<<<<

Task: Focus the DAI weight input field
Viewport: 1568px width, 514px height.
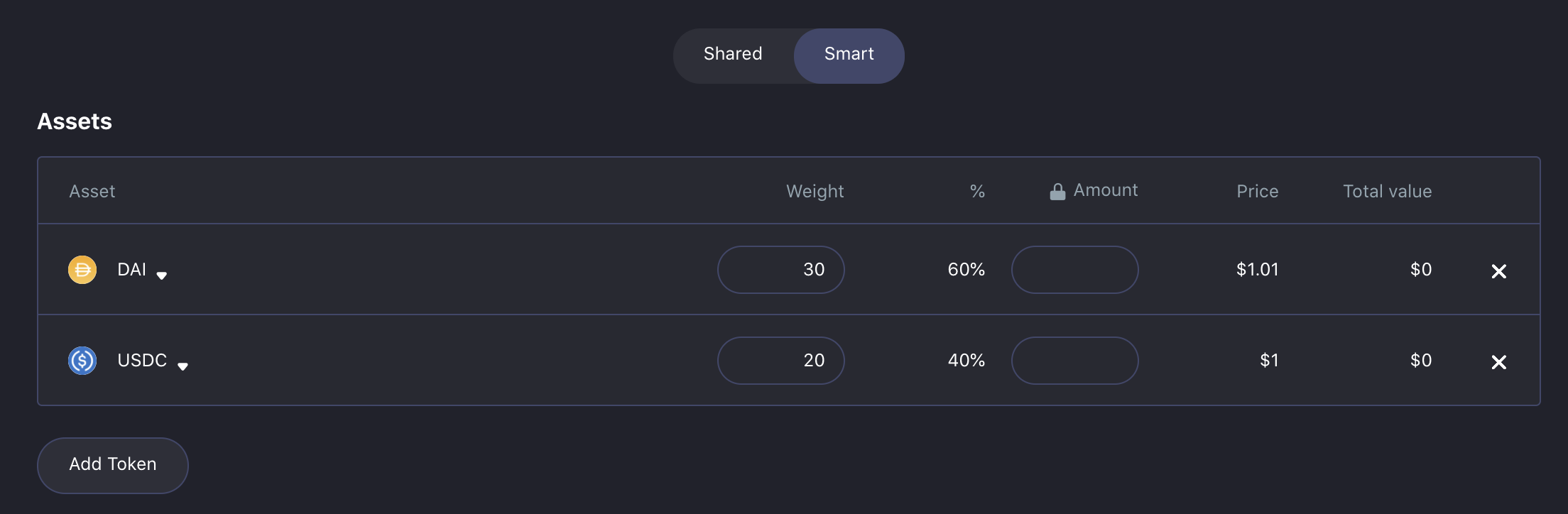Action: click(x=780, y=270)
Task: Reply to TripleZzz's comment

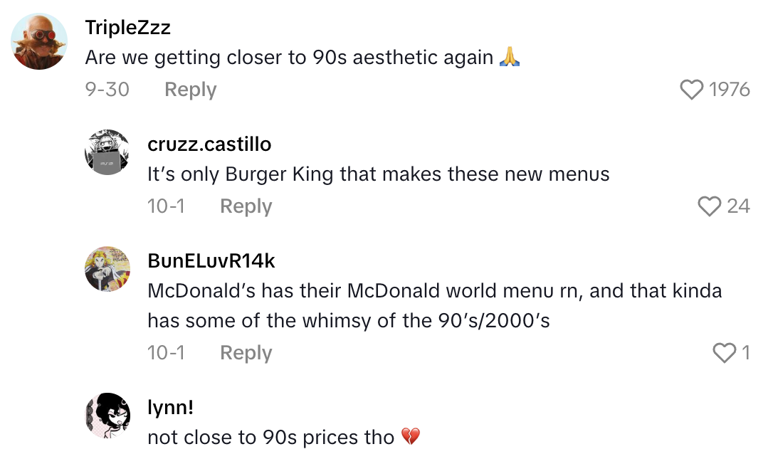Action: coord(190,90)
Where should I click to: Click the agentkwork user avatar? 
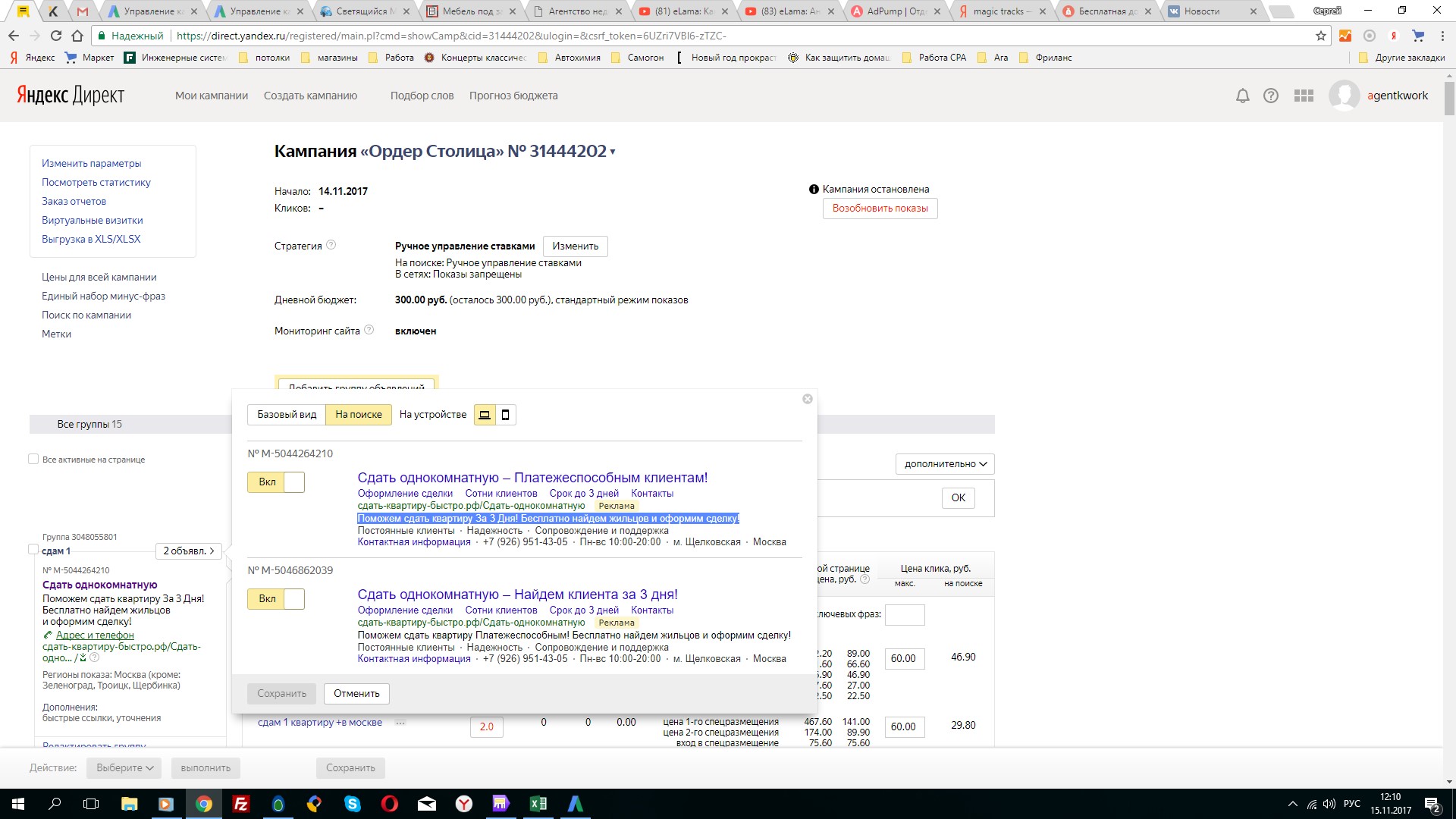pos(1344,96)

>>>>

Could you render the listing above as a Markdown table with the columns Row and Line, one nonblank line per row and the pictures left out?

### [RESULT OF THIS EXERCISE]
| Row | Line |
|---|---|
| 1 | Task: Focus the DAI weight input field |
| 2 | Viewport: 1568px width, 514px height. |
| 3 | Action: click(x=780, y=270) |
| 4 | Task: Reply to TripleZzz's comment |
| 5 | Action: coord(190,90) |
| 6 | Where should I click to: Click the agentkwork user avatar?  |
| 7 | pos(1344,96) |